(Records supplied)

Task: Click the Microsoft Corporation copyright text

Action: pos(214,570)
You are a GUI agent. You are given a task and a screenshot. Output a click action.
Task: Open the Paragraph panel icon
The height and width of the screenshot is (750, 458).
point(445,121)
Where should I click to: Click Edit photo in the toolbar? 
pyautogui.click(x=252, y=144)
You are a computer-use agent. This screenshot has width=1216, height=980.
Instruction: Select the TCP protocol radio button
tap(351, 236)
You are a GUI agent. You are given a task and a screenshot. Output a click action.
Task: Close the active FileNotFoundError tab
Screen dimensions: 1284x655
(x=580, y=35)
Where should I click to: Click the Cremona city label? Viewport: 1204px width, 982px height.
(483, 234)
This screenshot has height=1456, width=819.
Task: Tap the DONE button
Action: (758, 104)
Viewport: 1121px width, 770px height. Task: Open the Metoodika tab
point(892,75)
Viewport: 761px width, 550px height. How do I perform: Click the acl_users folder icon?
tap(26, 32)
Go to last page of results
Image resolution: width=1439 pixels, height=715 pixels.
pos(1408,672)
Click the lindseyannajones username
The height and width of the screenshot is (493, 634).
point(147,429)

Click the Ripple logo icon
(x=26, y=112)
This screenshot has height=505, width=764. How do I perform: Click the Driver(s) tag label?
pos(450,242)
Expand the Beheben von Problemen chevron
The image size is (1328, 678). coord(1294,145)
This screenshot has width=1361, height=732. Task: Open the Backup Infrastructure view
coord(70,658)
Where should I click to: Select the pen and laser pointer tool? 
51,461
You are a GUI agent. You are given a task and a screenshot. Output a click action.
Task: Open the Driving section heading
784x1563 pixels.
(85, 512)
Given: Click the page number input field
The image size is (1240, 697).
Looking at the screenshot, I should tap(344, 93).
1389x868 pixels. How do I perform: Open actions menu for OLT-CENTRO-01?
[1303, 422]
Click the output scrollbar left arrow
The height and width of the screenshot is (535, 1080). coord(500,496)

(End Records supplied)

■ **What needs to be done**:
A verbatim copy of all the records is to be produced.

■ **Task result**:
Task: Click the Microsoft Corporation copyright text

Action: pos(214,570)
You are a GUI agent. You are given a task and a screenshot. Output a click action.
Task: Open the Paragraph panel icon
The height and width of the screenshot is (750, 458).
point(445,121)
Where should I click to: Click Edit photo in the toolbar? 
pyautogui.click(x=252, y=144)
You are a computer-use agent. This screenshot has width=1216, height=980.
Instruction: Select the TCP protocol radio button
tap(351, 236)
You are a GUI agent. You are given a task and a screenshot. Output a click action.
Task: Close the active FileNotFoundError tab
Screen dimensions: 1284x655
(x=580, y=35)
Where should I click to: Click the Cremona city label? Viewport: 1204px width, 982px height.
(483, 234)
This screenshot has height=1456, width=819.
Task: Tap the DONE button
Action: (758, 104)
Viewport: 1121px width, 770px height. Task: Open the Metoodika tab
point(892,75)
Viewport: 761px width, 550px height. How do I perform: Click the acl_users folder icon?
tap(26, 32)
Go to last page of results
Image resolution: width=1439 pixels, height=715 pixels.
pos(1408,672)
Click the lindseyannajones username
The height and width of the screenshot is (493, 634).
point(147,429)

Click the Ripple logo icon
(x=26, y=112)
This screenshot has height=505, width=764. How do I perform: Click the Driver(s) tag label?
pos(450,242)
Expand the Beheben von Problemen chevron
The image size is (1328, 678). coord(1294,145)
This screenshot has width=1361, height=732. Task: Open the Backup Infrastructure view
coord(70,658)
Where should I click to: Select the pen and laser pointer tool? 
51,461
You are a GUI agent. You are given a task and a screenshot. Output a click action.
Task: Open the Driving section heading
784x1563 pixels.
(85, 512)
Given: Click the page number input field
The image size is (1240, 697).
Looking at the screenshot, I should tap(344, 93).
1389x868 pixels. How do I perform: Open actions menu for OLT-CENTRO-01?
[1303, 422]
Click the output scrollbar left arrow
The height and width of the screenshot is (535, 1080). coord(500,496)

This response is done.